DATASET RECORDS START

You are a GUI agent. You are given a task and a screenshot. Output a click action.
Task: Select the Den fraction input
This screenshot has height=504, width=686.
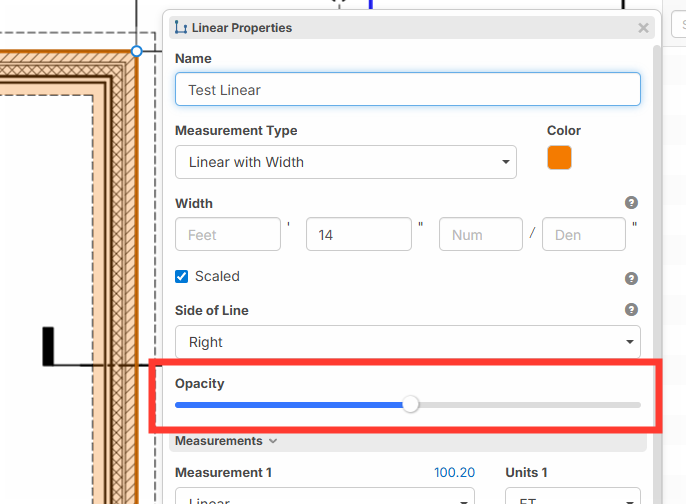click(x=583, y=235)
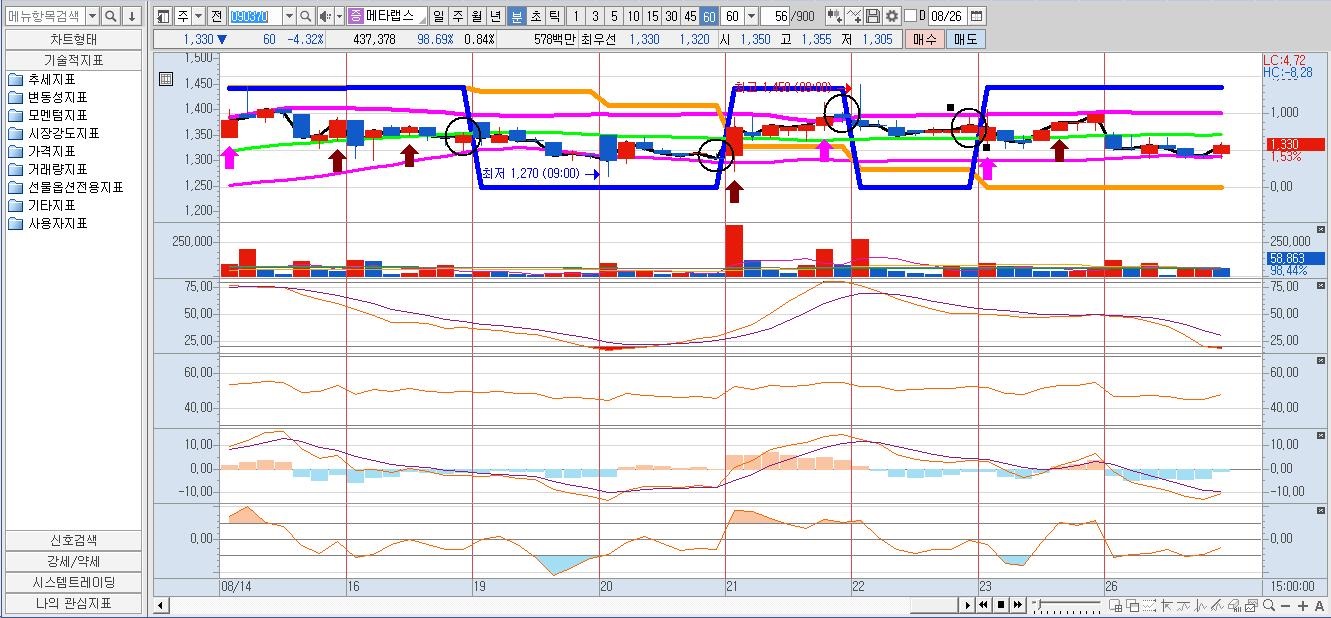Click the speaker sound icon
This screenshot has height=618, width=1331.
click(325, 16)
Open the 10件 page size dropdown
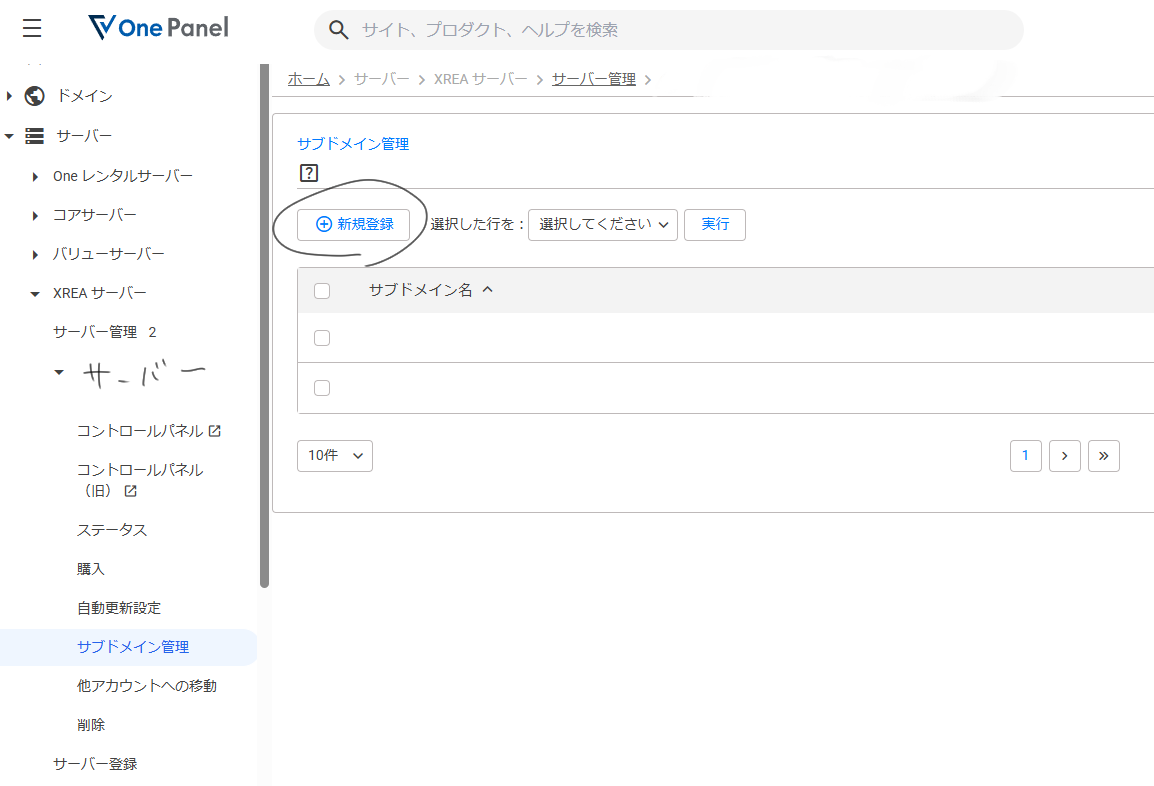Screen dimensions: 1154x786 click(335, 456)
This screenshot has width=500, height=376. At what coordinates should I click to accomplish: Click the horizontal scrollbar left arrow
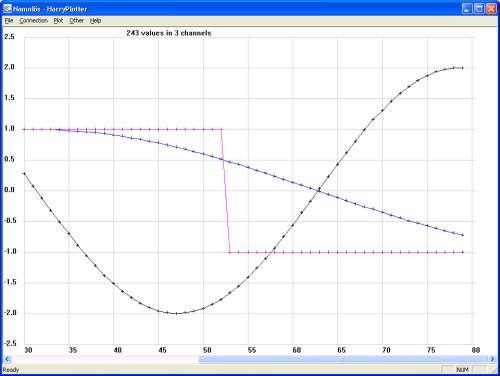[x=7, y=359]
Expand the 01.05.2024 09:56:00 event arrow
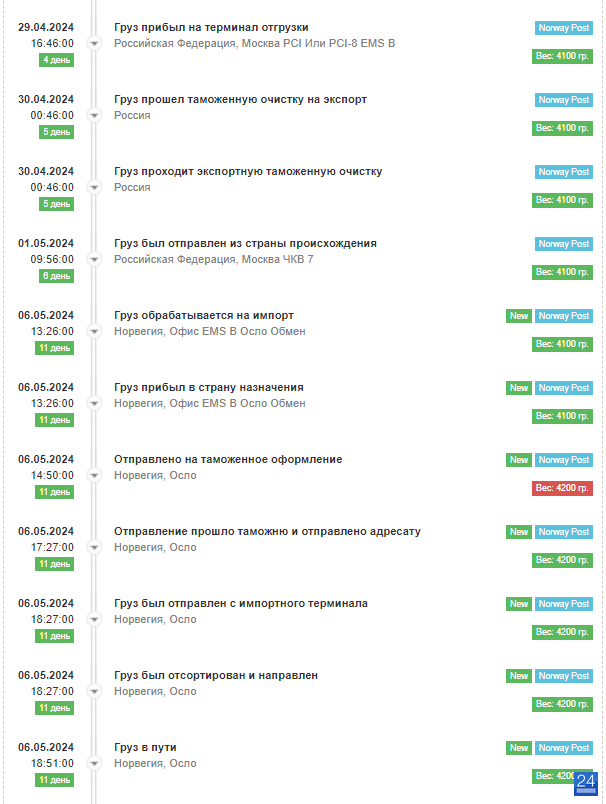This screenshot has height=804, width=606. 94,259
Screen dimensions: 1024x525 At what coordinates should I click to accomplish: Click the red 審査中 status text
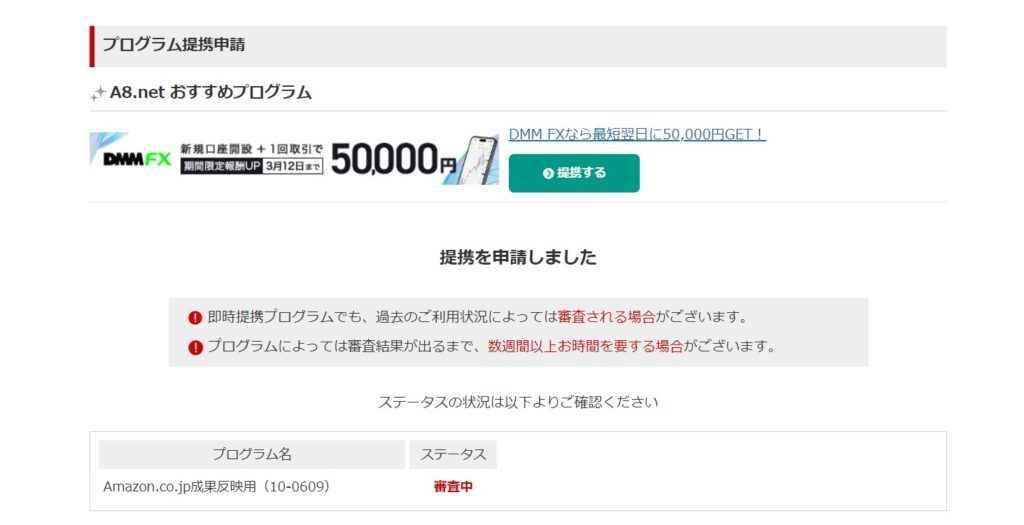pyautogui.click(x=453, y=486)
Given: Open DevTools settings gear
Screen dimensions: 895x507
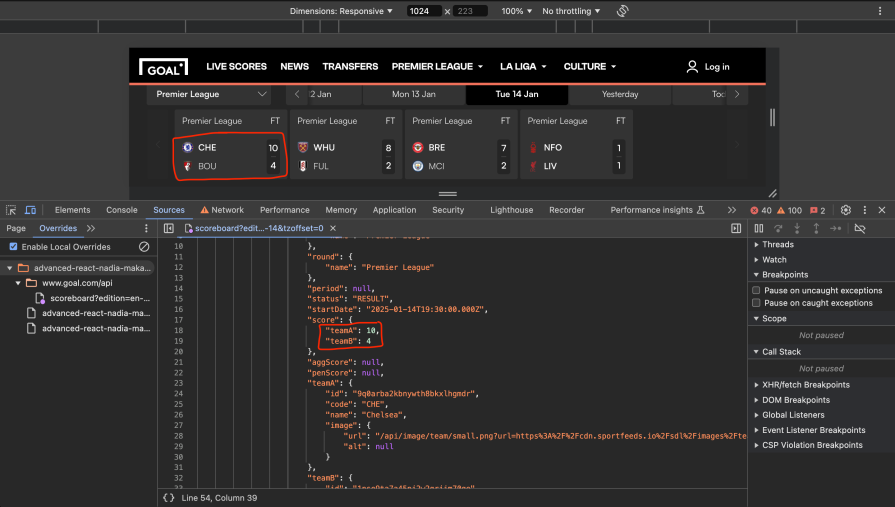Looking at the screenshot, I should [x=846, y=210].
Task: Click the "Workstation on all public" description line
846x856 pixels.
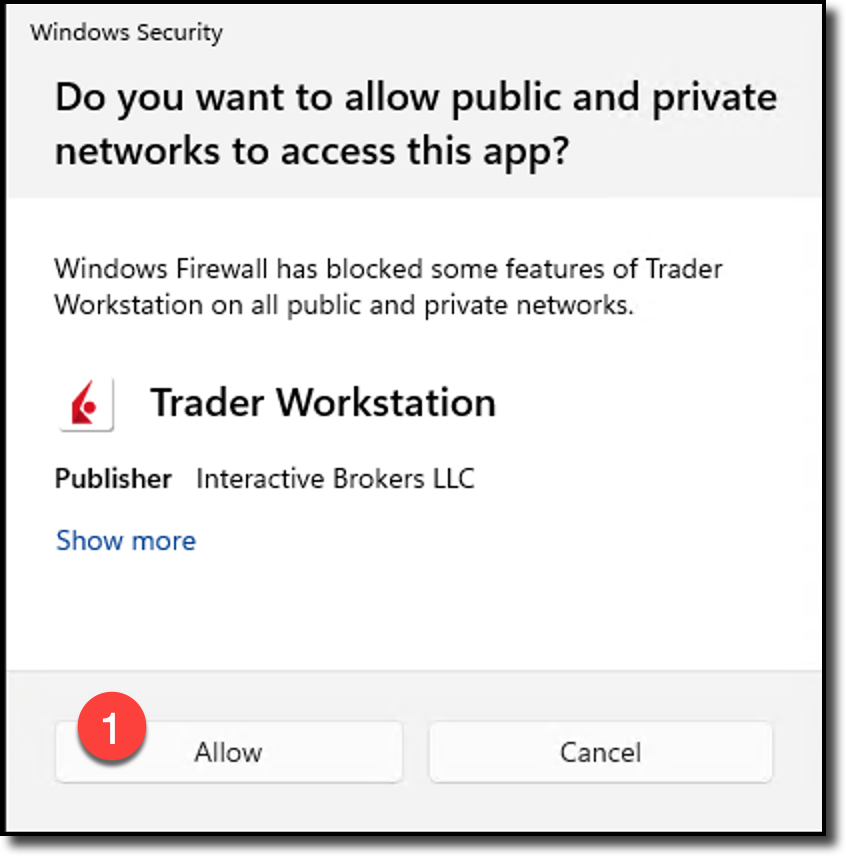Action: [x=344, y=305]
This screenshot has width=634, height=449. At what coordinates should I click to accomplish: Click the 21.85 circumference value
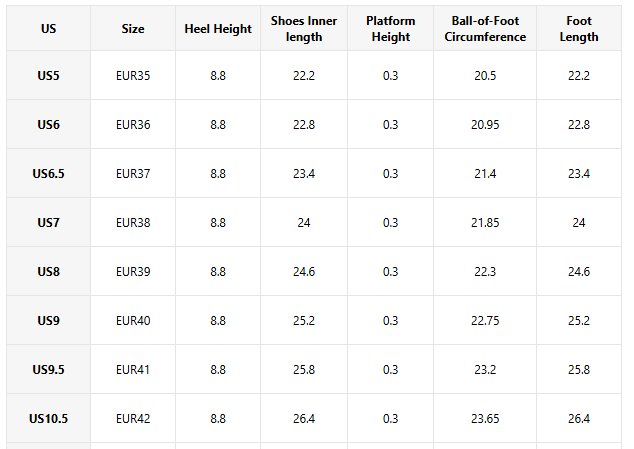(x=485, y=222)
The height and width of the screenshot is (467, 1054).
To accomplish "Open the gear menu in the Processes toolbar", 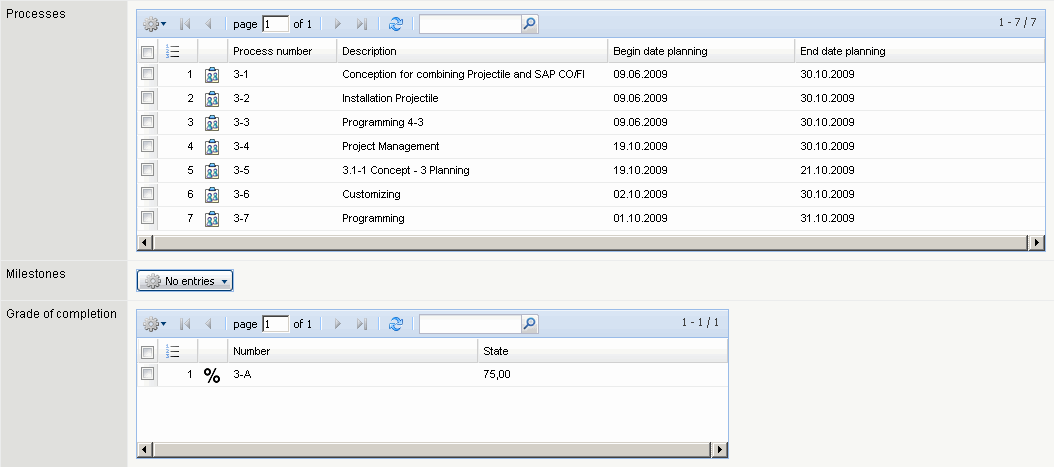I will 155,23.
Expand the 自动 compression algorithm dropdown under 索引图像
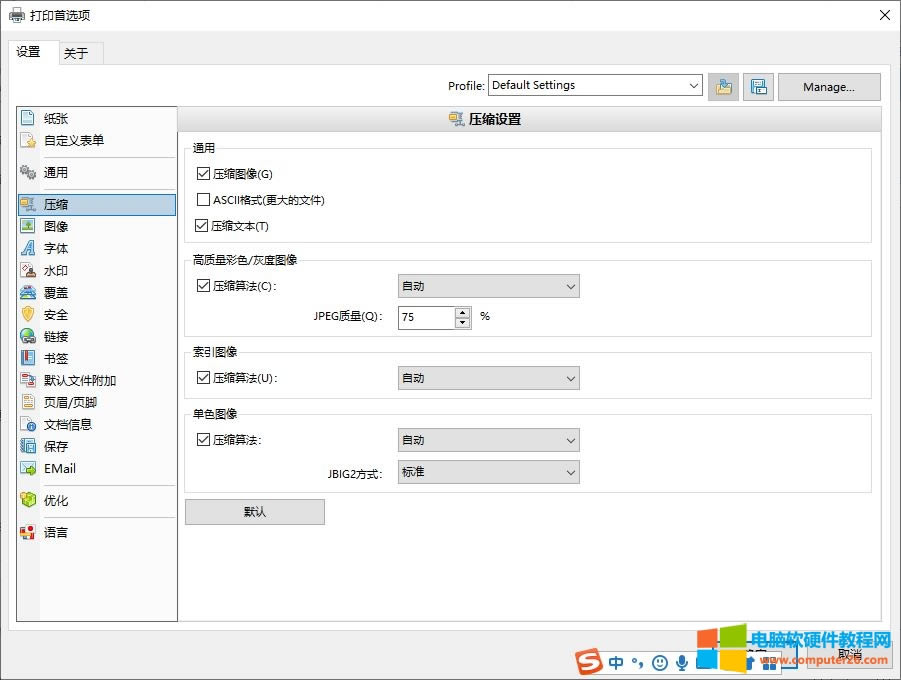This screenshot has width=901, height=680. 570,378
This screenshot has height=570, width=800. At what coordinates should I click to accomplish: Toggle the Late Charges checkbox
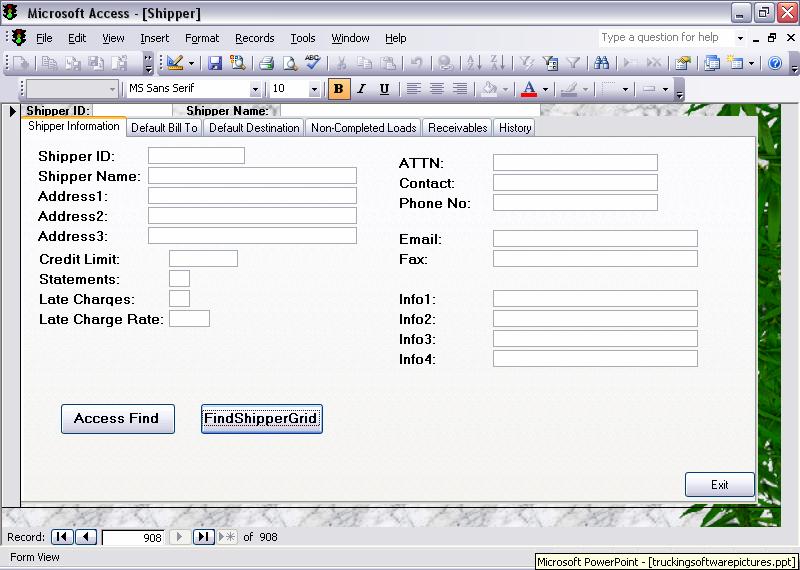(x=179, y=299)

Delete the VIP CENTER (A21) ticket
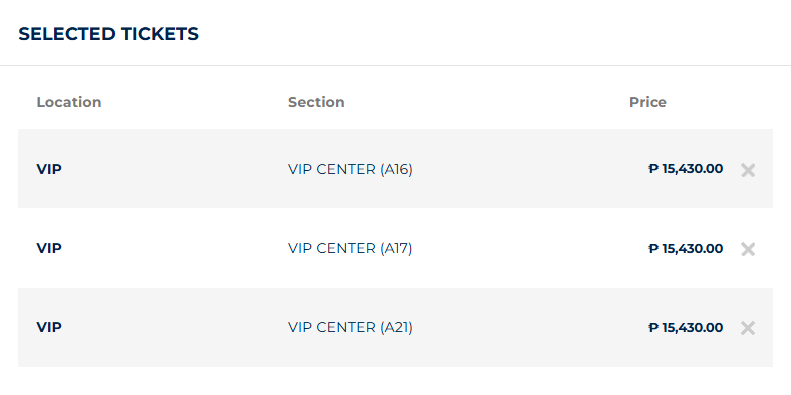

DATASET RECORDS END

Your answer should consist of the lines above between those holding "Expand the 01.05.2024 09:56:00 event arrow" and "Given: Open DevTools settings gear", inclusive, reproduced word for word and without pictures.

Expand the 01.05.2024 09:56:00 event arrow
This screenshot has height=804, width=606. 94,259
Screen dimensions: 1024x525 At what coordinates should I click to accomplish: Click the red 審査中 status text
pyautogui.click(x=453, y=486)
Given: Open DevTools settings gear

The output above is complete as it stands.